Since it works on both actual plants and pictures of plants, it'd be a good idea to keep this away from SCP-754, right? Or would that just be something for the experiment log?
Probably a good idea to add to the experiment log…in line with my general "not reproducing the extraordinary properties of other SCP objects, since that renders those objects useless and is lame" idea, it would probably produce a length of the vine, but would not propagate beyond that. I should probably add something to that effect, though.
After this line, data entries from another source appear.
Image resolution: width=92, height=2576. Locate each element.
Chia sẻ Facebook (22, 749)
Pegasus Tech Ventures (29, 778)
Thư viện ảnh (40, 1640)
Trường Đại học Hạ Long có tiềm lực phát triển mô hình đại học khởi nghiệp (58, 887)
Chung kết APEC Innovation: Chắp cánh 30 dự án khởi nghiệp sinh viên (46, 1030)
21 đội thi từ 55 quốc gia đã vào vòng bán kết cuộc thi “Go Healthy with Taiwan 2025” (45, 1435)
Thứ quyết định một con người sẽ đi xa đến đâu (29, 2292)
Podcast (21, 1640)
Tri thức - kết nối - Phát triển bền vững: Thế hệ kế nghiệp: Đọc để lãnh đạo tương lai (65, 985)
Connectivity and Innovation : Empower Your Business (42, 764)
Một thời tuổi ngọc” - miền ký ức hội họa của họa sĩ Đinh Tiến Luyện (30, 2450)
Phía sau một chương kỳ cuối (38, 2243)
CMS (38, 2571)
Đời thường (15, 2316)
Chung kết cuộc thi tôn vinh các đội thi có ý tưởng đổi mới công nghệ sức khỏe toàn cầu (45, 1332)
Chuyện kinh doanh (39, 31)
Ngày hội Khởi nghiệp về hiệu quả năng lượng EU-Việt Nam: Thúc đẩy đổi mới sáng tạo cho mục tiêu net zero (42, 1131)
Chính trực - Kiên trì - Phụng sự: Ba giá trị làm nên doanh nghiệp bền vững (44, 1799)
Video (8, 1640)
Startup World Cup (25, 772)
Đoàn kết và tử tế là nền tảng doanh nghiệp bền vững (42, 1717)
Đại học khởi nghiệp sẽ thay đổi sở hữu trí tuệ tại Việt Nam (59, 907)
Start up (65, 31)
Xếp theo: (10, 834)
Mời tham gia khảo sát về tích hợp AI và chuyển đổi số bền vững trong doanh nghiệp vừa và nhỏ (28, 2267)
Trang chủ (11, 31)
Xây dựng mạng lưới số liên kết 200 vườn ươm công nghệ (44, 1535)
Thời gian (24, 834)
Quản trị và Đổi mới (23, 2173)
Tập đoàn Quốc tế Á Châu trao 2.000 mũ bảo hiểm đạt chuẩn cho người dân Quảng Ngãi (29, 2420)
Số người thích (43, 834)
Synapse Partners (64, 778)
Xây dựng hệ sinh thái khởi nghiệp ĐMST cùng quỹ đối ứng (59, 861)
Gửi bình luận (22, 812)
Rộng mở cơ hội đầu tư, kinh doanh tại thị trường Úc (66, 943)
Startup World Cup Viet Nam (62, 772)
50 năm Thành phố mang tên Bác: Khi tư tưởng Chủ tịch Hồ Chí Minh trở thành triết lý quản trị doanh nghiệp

Seems misclassified— I can imagine this absolutely destroying the world's grain harvest!
Very creative though.
O.K. what happens if you tried this:
A scrap of paper on which is written…
a small plant, harmless to humans which is utterly toxic to 682 to the point where being in the same room as it will instantly kill it.
What would happen?
While it sounds good in theory, SCP-682's incredible adaptability will likely keep it from dying. Considering how it can survive acid submersion and can even dissolve into quantum particles and reform itself- I severely doubt any "toxin" would be effective at terminating SCP-682; while it may incapacitate it briefly, it would likely become immune to it.
I can't quite put my finger on it- but I really like something about this SCP. Perhaps some more experimentation with "non-real" foliage would really add some potential depth to the experiment log, (and there is a lot of potential.) Nicely done, regardless.
This article has been placed up for review. Check it out, it could use more attention.
While the article plays with an interesting idea, it doesn't really do enough to hook my interest. The writing, while not bad, isn't too great either. This has a lot of unexplored potential, but as it is just plays it too safe. Neutral vote, but might upvote if future revisions can utilize some of that potential.